Like dropping a stone in a pond, Edmonton's population is rippling wider and farther from the centre, leaving an equally expanding empty spot in the middle. Families have a carrot drawing them further into the suburbs, and a stick preventing many from locating in a mature neighbourhood. If there is no awareness or will to change, the detroitification of Edmonton will continue: everyone relocate ever outward in an increasing orbit around a growing black hole, taking their vitality, diversity and money with them.
Here's a few things that would improve the situation:
1) Understand the full, long-term costs of building low-density sprawl.
And not just the demographic impacts discussed here. There are social aspects as well, most apparent in the isolation of children and seniors, or anyone without ready access to a car. Car-dependency is also turning out to be extremely bad for our physical and mental health. The actual bricks-and-mortar infrastructure is expensive and inefficient; we create more road-miles (and more potholes a few years later) per person as we sprawl. A water main in a dense neighbourhood that serves 10,000 residents costs the same as one in a suburb with 500 houses.
2) Commit to providing options for living in the core, especially for families.
This is not to force people to live in denser areas, but to allow them the choice.
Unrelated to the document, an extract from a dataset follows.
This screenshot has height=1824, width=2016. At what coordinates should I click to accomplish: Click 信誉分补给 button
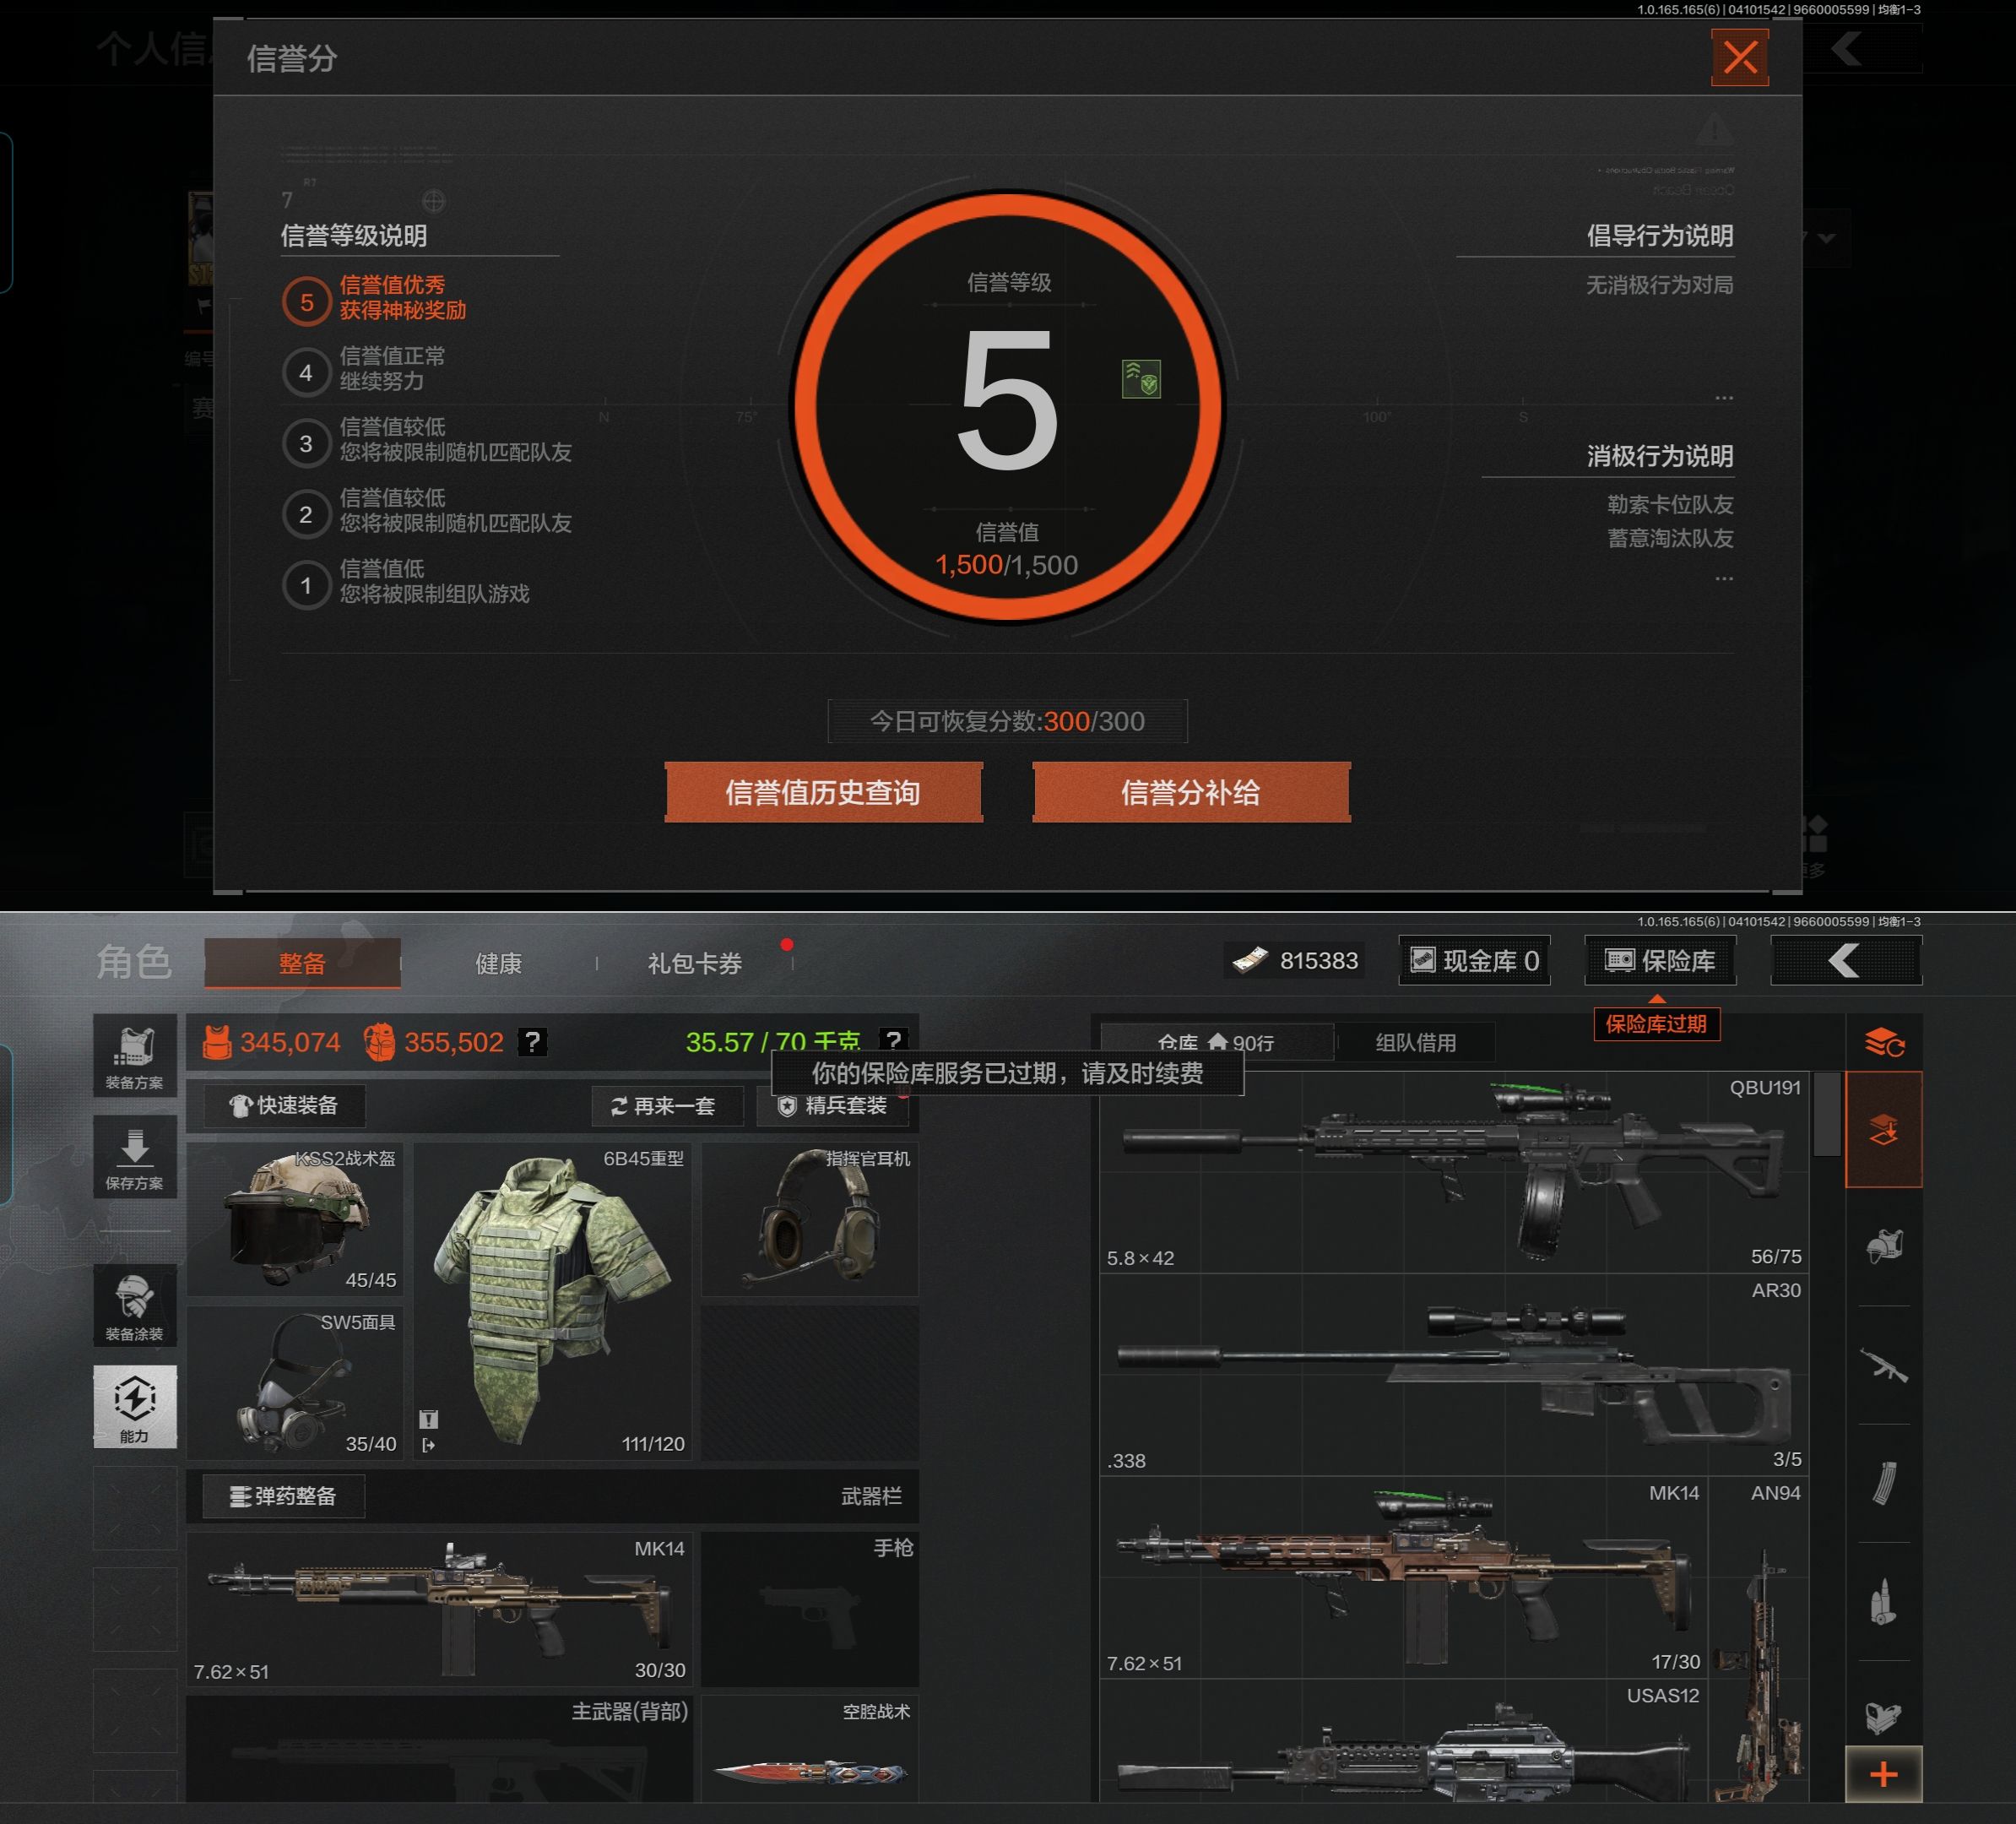pyautogui.click(x=1190, y=793)
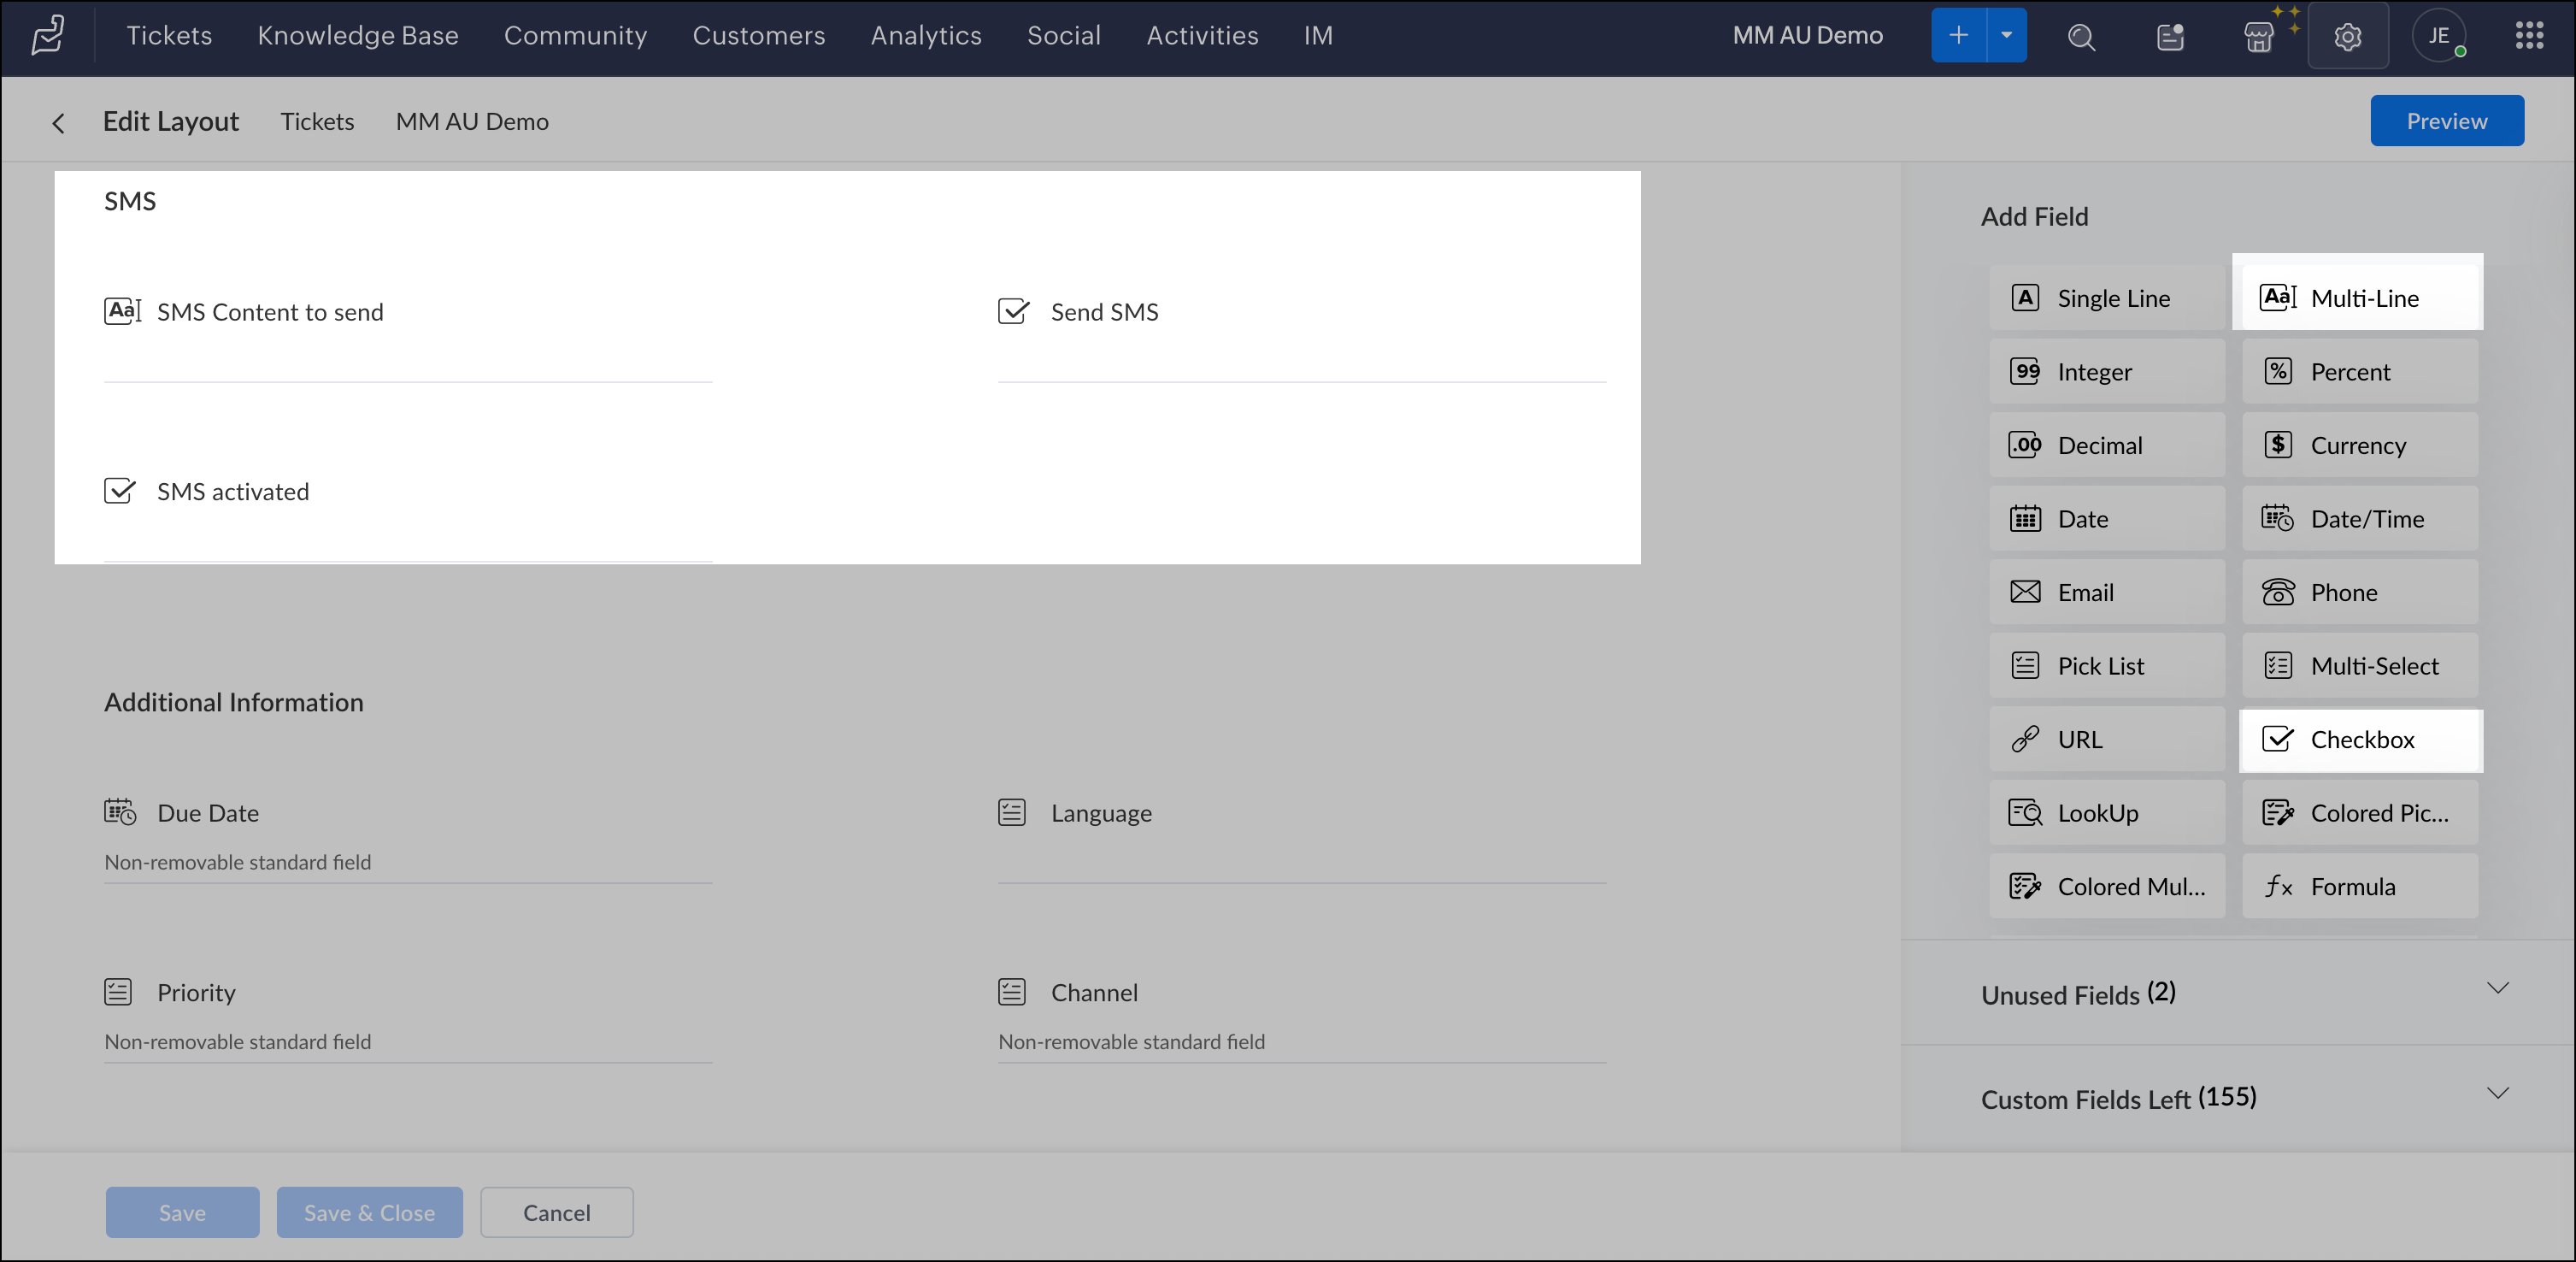The height and width of the screenshot is (1262, 2576).
Task: Open the Marketplace icon in the top bar
Action: click(2260, 36)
Provide the option of a variety of housing (smaller footprints than in the burbs, but not all apartment buildings either), easy walking and biking access to shopping and public spaces, and amenities for singles, couple and families of all ages.
3) Give the school board control over all infrastructure funding, including the building of new schools.
I would also give the city veto power over the location of new schools and maybe even school closures as well, to ensure urban planning goals are not undermined. These two levels of government need to work hand in hand, not at cross-purposes.
4) Prioritize repairs and upgrades to existing schools over building new schools.
This is an extension of the last point, and has already been acted upon by the Edmonton Public School Board. In principal at least, since currently all the board can do is prioritize maintenance and new school projects in its capital plan; the provincial government has final say on which projects go forward. Except in the largest of projects, modernizations are generally much less expensive than new buildings.
5) Recognize that a small elementary school has immense value to a neighbourhood.
Having an elementary school in the neighbourhood does more than allow children to get some exercise to and from school every day (which is very important too) - it builds a connection to the community for the child and the family. It develops citizenship and local pride in a way that commuting to a school away from home does not. Again, small schools do not have to cost more per student than big box institutions. And again, learning outcomes are usually better in small schools, regardless of the number of options offered. Reinvestment in an existing school can anchor a mature neighbourhood and promote infill and revitalization.